Athens: A Greek Roma couple held for allegedly snatching a young blond girl known as Maria, will seek release from prison after the child’s biological parents were found in Bulgaria, their lawyer said on Saturday.
“My clients will appeal against their detention,” lawyer Marietta Palavra told AFP.
“They also want the child back as they are the ones who have raised her and they love her,” she added.
Fair-skinned Maria was found living with a Greek Roma couple in a camp near the central town of Farsala on October 16, sparking global news interest and hundreds of enquiries from parents of missing children.
DNA tests showed that 39-year-old Christos Salis and 40-year-old Eleftheria Dimopoulou who were raising the girl with green eyes were not her real parents.
They were arrested and placed in prison this week pending trial.
Instead, DNA tests on Friday confirmed that Maria’s biological parents are Sasha and Atanas Ruseva, a Bulgarian Roma couple living in dire poverty in the town of Nikolaevo in central Bulgaria.
Sasha Ruseva, 35, told police that she had given birth to a baby girl while working in Greece several years ago and left her there when she was seven months old.
She said lack of any identification documents for the baby as well as poverty and inability to take care of her many children had prompted her to abandon the child and return to Bulgaria.
Salis and Dimopoulou, who are believed to have five children but falsely registered fourteen to claim state benefits, had made the same claim as Ruseva from the start, their lawyer said.

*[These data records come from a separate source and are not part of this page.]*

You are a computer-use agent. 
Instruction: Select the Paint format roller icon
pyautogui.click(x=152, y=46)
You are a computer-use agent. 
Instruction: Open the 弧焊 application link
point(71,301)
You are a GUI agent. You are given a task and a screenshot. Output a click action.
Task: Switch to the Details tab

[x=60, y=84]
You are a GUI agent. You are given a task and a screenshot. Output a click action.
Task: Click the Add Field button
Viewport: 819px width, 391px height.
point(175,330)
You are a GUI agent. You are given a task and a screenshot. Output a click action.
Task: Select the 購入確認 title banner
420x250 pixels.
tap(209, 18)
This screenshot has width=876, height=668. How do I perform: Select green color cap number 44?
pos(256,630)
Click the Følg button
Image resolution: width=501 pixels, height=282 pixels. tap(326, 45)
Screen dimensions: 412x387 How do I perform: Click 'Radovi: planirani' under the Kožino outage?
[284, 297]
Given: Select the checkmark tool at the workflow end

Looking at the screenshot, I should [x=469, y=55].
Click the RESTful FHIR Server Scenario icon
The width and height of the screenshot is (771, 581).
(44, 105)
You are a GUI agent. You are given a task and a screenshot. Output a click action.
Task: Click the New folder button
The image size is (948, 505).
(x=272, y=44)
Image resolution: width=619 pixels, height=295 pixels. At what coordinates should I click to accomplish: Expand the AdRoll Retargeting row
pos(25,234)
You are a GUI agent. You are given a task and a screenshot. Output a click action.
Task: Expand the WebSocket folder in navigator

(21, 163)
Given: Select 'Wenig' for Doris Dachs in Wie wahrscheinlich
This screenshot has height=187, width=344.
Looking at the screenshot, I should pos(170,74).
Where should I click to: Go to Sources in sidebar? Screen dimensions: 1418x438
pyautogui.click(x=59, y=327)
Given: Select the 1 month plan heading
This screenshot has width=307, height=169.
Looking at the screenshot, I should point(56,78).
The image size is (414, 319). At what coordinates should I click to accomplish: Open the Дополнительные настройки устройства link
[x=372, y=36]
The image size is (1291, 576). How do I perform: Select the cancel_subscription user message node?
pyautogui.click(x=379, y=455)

“They recognise Ruseva” as the woman who gave them the child, Palavra said.
“They feel vindicated because this is the story they have told from the start,” she said.
Both Ruseva and the Greek Roma couple insist no money changed hands.
Maria is currently in the care of Smile of the Child, an Athens-based charity.
Ruseva had earlier declared that she was ready to take Maria back if DNA tests confirmed that she was her real mother.
A Greek prosecutor will decide whether she will be sent to Bulgaria, return to the Greek Roma family, or remain at the charity for eventual adoption.